By comparing brains and skulls in both ancient fossils and throughout the early life of modern reptiles, the team were able to use the same analytical approach to look at both evolutionary and developmental aspects of brain-skull interactions.
How structures in bodies develop in the embryos have often been found to reflect how those structures changed during evolution. Embryonic humans at early stages, for example, look a lot like embryonic fish, and later in development as embryos of other mammals, betraying our origins on the evolutionary tree.
The development of the skull is a particularly complex process, where hard bony tissues have to interact with many other organs, such as the eyes and brain. Birds' skulls appear to remain proportionally much larger and rounder than those of other reptiles through development, retaining their embryonic characteristics.
The eye sockets in birds are relatively bigger than in dinosaurs or crocodilians, allowing for larger eyes, and the midbrain is much bigger as well – an important centre for tracking movement during flight.

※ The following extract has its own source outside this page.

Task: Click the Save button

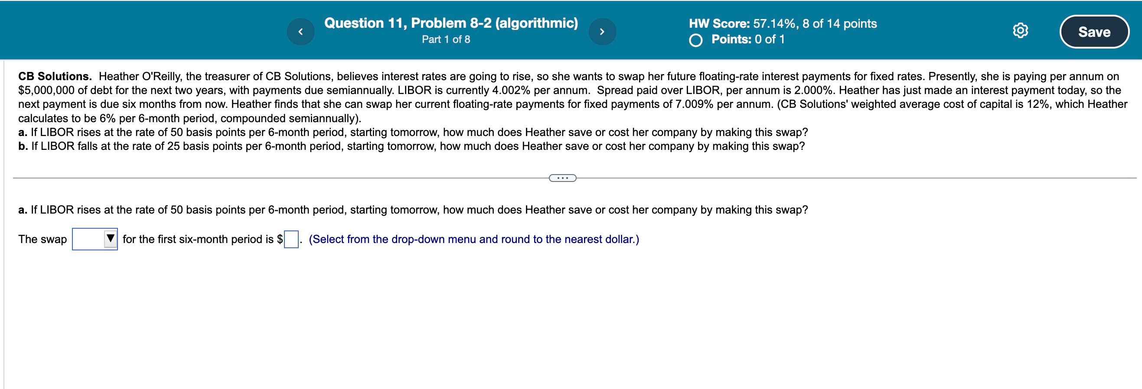Action: [1094, 31]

The larger eyes and brain, especially the midbrain portion, allowed birds to develop better visual senses and processing of visual information. These features are evident even in the earliest birds, such as the Archaeopteryx, evolving alongside the last dinosaurs – and might have helped them survive the extinction that wiped out their relatives.
The team now hope to be able to determine the exact genetic mechanisms controlling both cranial development and evolution – how does exactly the brain control skull size and shape?

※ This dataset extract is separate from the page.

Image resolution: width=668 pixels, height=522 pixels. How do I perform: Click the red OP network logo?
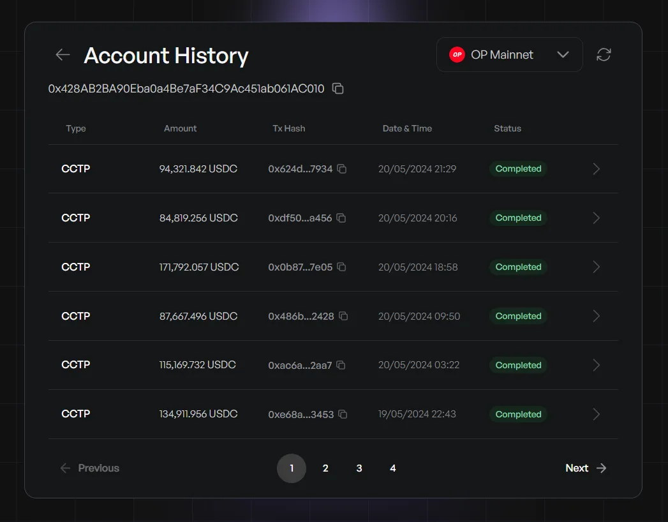(457, 54)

Dr Abzhanov said: "Evolution is the accumulation of and selection on changes made to the developmental process. Studying birds is a fascinating subject because they retain features of 'young' dinosaur ancestors, while also clearly adding their own adaptations, such as toothless beaks and wings.
"Birds are incredibly successful organisms that have diversified into thousands of ecologically distinct species all over the world, across all continents and oceans. We think their paedomorphism contributed to this success, but only by knowing the underlying developmental processes can we determine how their unique adaptations actually evolved."
Sorting by skulls
The main methodology was to generate 3D computer tomography scans of the skulls from both extinct and modern species and employ computer software to track any changes in their shapes.
The team's 3D modelling of skulls represented some of the best (and in some cases first) characterisations for many of the species in the study. Skull bones are often used to identify animal species, to classify them into groups, and to determine courses of their evolution, by tracking the changes in certain bones across species.
Dr Abzhanov said: "One other useful outcome of this survey of skulls from across reptile evolution was a better ability to recognise the (often disputed) evolutionary fates of individual cranial bones, especially during the dramatic reptile to bird transition."